Reproduce the stretch of records from the line containing "Click the OddsShark red shark logo avatar" through the line containing "will [129, 74].", swapping "toggle" for "switch" and leaving everything else unchanged.

===== DATA PROVIDED

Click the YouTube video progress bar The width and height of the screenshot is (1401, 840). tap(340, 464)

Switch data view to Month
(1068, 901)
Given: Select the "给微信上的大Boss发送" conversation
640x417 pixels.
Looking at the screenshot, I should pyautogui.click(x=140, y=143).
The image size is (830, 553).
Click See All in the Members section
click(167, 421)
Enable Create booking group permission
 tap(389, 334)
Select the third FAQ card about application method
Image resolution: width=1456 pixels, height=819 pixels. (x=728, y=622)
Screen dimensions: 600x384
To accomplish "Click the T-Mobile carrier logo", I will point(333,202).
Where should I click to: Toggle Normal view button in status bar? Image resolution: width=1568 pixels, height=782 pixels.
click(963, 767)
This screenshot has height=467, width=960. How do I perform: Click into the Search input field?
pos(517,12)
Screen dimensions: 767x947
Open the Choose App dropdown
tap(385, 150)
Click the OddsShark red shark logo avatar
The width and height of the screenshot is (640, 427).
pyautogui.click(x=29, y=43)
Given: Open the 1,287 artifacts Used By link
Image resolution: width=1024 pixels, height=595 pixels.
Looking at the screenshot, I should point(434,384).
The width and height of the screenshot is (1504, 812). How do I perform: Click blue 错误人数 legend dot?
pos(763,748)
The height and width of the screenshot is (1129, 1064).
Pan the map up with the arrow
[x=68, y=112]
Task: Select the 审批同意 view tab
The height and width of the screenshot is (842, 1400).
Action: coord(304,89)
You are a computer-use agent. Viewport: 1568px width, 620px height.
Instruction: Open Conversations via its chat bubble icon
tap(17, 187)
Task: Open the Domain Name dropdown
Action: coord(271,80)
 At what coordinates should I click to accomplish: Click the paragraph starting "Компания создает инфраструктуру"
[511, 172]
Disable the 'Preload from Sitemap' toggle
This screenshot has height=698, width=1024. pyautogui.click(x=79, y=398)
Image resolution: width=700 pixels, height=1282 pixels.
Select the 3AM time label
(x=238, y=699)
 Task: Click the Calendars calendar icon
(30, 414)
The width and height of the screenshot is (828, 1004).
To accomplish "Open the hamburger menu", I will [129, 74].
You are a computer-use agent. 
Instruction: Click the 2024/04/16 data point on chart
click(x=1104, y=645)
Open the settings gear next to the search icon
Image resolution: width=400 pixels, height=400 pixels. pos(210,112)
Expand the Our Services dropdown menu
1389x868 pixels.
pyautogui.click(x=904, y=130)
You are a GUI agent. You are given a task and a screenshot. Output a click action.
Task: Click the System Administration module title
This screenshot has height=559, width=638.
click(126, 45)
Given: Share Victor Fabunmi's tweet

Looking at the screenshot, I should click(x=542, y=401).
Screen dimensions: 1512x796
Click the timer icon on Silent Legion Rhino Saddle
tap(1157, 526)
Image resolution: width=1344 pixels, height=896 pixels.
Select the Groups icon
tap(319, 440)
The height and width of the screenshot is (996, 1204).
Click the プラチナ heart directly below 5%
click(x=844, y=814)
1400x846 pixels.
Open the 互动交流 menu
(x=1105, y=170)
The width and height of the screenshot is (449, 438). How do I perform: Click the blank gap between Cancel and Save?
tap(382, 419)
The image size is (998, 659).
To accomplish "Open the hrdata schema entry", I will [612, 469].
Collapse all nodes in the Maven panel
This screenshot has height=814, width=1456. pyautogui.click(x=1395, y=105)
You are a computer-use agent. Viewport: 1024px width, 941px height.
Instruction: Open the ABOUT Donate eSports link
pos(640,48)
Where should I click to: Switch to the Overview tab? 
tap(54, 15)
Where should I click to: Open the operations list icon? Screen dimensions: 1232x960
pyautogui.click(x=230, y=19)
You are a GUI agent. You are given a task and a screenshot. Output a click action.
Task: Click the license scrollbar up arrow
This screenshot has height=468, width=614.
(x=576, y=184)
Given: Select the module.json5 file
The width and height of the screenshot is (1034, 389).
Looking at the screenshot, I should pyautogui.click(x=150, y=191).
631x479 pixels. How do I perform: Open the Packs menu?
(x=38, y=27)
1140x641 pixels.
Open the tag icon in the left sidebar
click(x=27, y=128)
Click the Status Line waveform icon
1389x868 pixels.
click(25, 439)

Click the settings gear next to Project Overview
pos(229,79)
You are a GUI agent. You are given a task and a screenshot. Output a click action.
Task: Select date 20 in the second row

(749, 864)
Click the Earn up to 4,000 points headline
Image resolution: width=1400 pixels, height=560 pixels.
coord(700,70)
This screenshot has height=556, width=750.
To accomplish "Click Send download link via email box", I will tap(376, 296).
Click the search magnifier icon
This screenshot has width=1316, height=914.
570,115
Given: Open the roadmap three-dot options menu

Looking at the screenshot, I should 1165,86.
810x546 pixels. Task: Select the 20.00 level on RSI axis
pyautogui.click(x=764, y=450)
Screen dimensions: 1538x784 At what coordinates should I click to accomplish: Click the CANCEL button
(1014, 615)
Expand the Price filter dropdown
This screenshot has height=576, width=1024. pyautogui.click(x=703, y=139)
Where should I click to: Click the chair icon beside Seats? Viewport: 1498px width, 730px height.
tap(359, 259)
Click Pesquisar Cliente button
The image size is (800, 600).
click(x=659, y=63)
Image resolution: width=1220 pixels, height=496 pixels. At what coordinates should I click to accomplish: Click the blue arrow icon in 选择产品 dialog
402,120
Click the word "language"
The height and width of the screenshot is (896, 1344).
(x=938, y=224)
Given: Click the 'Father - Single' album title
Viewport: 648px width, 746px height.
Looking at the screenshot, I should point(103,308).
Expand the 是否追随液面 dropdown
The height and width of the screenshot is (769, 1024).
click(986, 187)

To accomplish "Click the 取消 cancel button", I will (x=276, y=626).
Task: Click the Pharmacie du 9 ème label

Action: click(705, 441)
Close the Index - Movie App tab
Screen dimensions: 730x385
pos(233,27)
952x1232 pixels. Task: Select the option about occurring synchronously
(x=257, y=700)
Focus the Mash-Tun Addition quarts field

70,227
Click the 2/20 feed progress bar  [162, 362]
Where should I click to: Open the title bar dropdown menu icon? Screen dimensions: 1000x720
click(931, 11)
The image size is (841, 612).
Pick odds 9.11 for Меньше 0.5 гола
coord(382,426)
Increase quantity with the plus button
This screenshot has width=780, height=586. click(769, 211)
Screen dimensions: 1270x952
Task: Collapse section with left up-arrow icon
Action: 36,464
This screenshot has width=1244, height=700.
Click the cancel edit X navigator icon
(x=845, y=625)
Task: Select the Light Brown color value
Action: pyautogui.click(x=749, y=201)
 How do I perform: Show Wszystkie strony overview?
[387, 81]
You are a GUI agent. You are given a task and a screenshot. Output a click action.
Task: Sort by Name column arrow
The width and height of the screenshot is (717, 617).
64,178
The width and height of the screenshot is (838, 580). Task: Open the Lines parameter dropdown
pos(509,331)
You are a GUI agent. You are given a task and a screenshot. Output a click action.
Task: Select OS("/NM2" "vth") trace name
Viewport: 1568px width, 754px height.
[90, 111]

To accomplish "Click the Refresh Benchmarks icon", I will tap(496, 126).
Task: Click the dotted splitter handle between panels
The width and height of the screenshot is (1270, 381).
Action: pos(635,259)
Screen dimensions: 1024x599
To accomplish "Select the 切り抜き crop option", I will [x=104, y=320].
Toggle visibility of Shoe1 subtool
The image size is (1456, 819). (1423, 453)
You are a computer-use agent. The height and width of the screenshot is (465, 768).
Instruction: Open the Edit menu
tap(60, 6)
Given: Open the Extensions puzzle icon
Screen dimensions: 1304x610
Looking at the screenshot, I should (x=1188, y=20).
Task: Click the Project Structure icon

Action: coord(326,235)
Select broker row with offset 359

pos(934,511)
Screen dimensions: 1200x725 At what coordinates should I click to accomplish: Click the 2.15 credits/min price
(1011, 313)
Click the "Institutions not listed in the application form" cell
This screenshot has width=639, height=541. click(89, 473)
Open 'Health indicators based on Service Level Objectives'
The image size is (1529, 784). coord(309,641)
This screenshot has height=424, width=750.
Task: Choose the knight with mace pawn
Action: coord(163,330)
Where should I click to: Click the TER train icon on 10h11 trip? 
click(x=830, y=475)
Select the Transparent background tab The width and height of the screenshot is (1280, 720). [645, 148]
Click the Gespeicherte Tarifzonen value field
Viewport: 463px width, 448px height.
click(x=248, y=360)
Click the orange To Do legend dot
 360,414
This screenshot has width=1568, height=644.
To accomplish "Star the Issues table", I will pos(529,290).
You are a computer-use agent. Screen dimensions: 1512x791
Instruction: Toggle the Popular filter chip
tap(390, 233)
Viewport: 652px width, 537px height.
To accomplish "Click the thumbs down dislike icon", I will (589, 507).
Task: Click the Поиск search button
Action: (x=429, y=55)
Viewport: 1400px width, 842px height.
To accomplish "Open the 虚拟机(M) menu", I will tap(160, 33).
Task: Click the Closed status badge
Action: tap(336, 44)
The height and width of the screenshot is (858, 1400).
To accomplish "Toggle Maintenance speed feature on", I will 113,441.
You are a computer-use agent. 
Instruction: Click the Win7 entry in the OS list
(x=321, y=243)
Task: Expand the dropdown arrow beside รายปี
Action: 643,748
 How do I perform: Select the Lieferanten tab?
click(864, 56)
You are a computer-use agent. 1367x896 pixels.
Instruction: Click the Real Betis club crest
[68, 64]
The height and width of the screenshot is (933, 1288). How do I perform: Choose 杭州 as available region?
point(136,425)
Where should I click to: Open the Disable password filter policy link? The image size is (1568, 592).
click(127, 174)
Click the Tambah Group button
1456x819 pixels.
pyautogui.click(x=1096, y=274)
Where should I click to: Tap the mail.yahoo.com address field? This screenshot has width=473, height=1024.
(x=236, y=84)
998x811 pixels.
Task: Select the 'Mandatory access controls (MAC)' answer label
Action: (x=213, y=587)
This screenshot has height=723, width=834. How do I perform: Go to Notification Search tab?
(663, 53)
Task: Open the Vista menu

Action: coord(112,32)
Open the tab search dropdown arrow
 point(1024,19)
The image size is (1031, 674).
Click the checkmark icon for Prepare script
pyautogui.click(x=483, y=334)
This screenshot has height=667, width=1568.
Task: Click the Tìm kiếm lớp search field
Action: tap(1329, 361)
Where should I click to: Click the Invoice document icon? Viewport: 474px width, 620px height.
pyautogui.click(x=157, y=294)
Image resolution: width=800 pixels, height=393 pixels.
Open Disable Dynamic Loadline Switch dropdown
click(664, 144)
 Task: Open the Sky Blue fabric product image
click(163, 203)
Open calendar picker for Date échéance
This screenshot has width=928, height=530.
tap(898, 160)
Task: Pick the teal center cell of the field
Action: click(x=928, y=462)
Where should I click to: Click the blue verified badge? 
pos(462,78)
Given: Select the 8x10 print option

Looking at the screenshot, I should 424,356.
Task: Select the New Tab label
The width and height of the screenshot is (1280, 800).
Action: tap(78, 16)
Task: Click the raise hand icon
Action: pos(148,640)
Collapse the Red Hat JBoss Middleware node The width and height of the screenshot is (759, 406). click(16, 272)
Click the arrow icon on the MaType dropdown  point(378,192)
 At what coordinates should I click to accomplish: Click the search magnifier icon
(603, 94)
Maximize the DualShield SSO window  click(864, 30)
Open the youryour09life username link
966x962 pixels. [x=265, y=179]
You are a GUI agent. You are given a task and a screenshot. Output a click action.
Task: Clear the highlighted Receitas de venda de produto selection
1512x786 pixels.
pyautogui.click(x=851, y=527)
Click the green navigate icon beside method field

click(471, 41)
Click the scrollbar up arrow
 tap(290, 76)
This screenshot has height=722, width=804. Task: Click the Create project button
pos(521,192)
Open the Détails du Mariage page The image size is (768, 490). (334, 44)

==========

WRITTEN RESPONSE.
Click the OddsShark red shark logo avatar
The width and height of the screenshot is (640, 427).
pyautogui.click(x=29, y=43)
Given: Open the 1,287 artifacts Used By link
Image resolution: width=1024 pixels, height=595 pixels.
Looking at the screenshot, I should point(434,384).
The width and height of the screenshot is (1504, 812). How do I perform: Click blue 错误人数 legend dot?
pos(763,748)
The height and width of the screenshot is (1129, 1064).
Pan the map up with the arrow
[x=68, y=112]
Task: Select the 审批同意 view tab
The height and width of the screenshot is (842, 1400).
Action: coord(304,89)
You are a computer-use agent. Viewport: 1568px width, 620px height.
Instruction: Open Conversations via its chat bubble icon
tap(17, 187)
Task: Open the Domain Name dropdown
Action: coord(271,80)
 At what coordinates should I click to accomplish: Click the paragraph starting "Компания создает инфраструктуру"
[511, 172]
Disable the 'Preload from Sitemap' switch
This screenshot has height=698, width=1024. pyautogui.click(x=79, y=398)
Image resolution: width=700 pixels, height=1282 pixels.
Select the 3AM time label
(x=238, y=699)
 Task: Click the Calendars calendar icon
(30, 414)
The width and height of the screenshot is (828, 1004).
To accomplish "Open the hamburger menu", I will [129, 74].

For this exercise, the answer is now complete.